President Barack Obama, in his State of the Union address Tuesday night, said, “We have cleared away the rubble of crisis, and we can say with renewed confidence that the state of our union is strong.”
Indeed, our union is strong, despite all the doubt and rancor. Our military is, by far, the world’s mightiest, and our economy, at least for the time being, the largest and most stable. However much the “rubble of crisis” has been cleared, this has only made way for new crises to be erected.
Our dysfunctional Congress has manufactured such crises, like sequestration and the fight over raising the debt limit, and will continue to do so. And if that is not enough to worry about, there are all the looming storms overseas that the president mentioned only in passing.

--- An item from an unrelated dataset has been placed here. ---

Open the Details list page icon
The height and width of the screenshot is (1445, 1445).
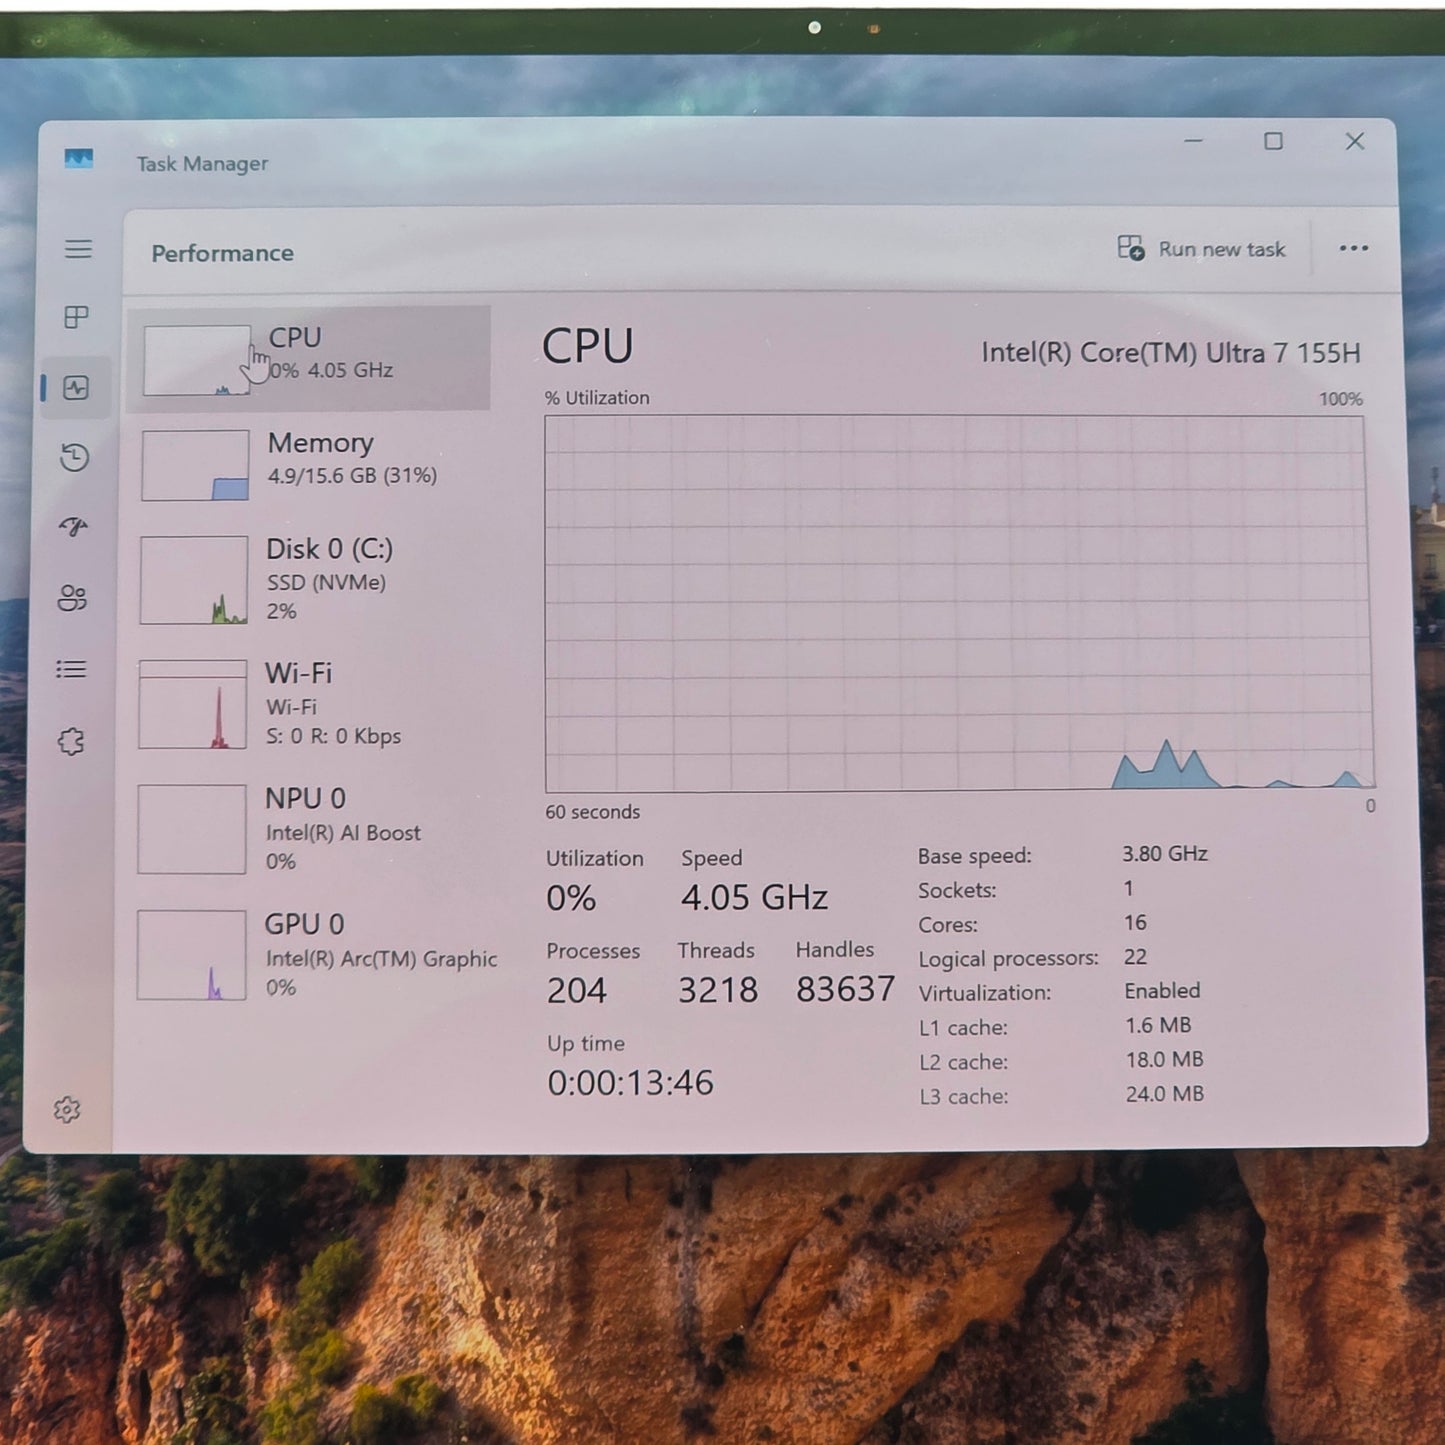coord(72,669)
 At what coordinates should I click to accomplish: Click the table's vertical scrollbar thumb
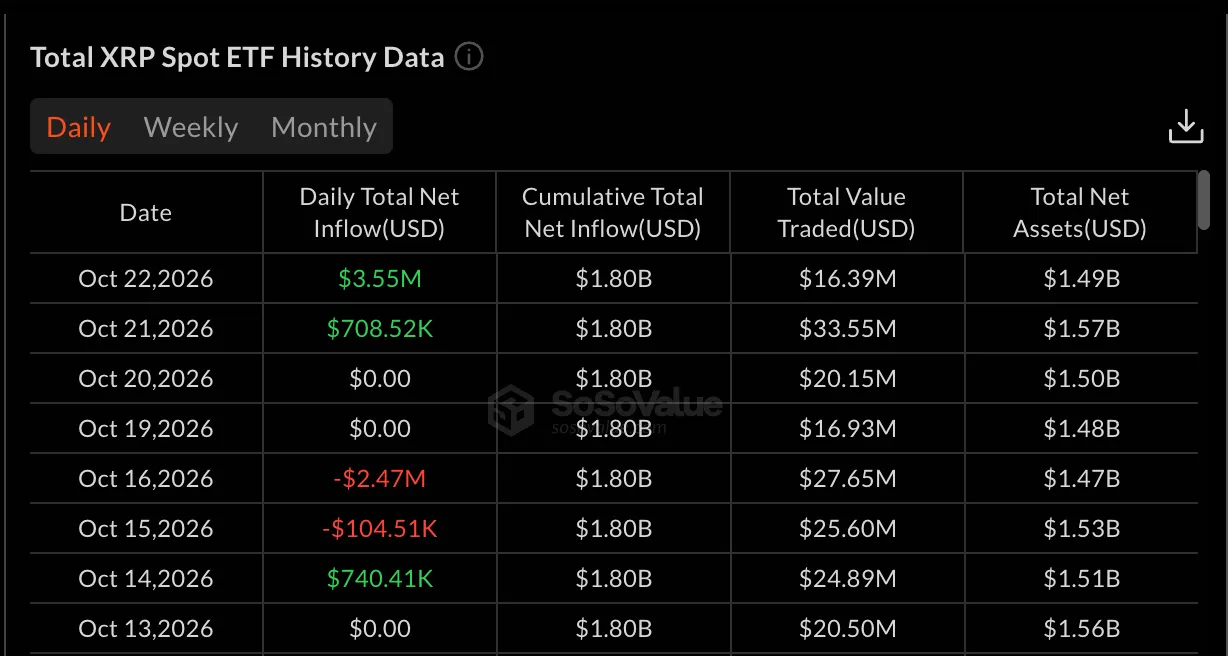click(x=1204, y=201)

Almost all the president’s address concerned domestic issues, and he announced a number of initiatives to improve the job climate and raise the standards of the middle class, including a pledge to raise the minimum wage from $7.25 to $9 per hour by 2015. Many employers have already been compelled to pay higher salaries than the national minimum, either because their states have enacted higher minimum-wage laws or because of market pressure. But raising the minimum wage is not a no-brainer; doing so always has a negative effect on employment, at least initially. Employers find it less expensive to pay overtime than to hire additional workers, and students seeking part-time and summer jobs are particularly hurt.
Obama said that none of his proposals would increase the deficit “by a single dime,” but we wonder how that can be. He called for increased federal spending to fix the nation’s roads and bridges, and for quality pre-school education for every 4-year-old in the nation. These are lofty and worthy goals, but also expensive, and where will that money come from? By closing tax loopholes? Which ones? For mortgage deductions or charitable contributions? We’d like to know.
Though the nation’s economy is foremost in the minds of most Americans, it is nearly certain our attention will be diverted by critical situations around the world for the rest of this year. The president mentioned his upcoming trip to the Middle East, which is a pot close to boiling over. If that’s not enough to worry about, Iran and North Korea are cooking up more trouble. Would the latter, under its immature new leader, launch a nuclear warhead at its neighbor to the south or in the direction of the United States? The retaliation would be swift and massive, of course, but would that not fulfill the regime’s prophesy that the U.S. is the enemy out to destroy the people’s paradise?
President Obama has much work to do with the state of the nation in the coming months, and Americans deserve to know the specifics of how he hopes to get it done. He will have to turn much of his attention to the state of the world, though, and Americans ought to have patience and understanding of just how crucial his performance is there, too.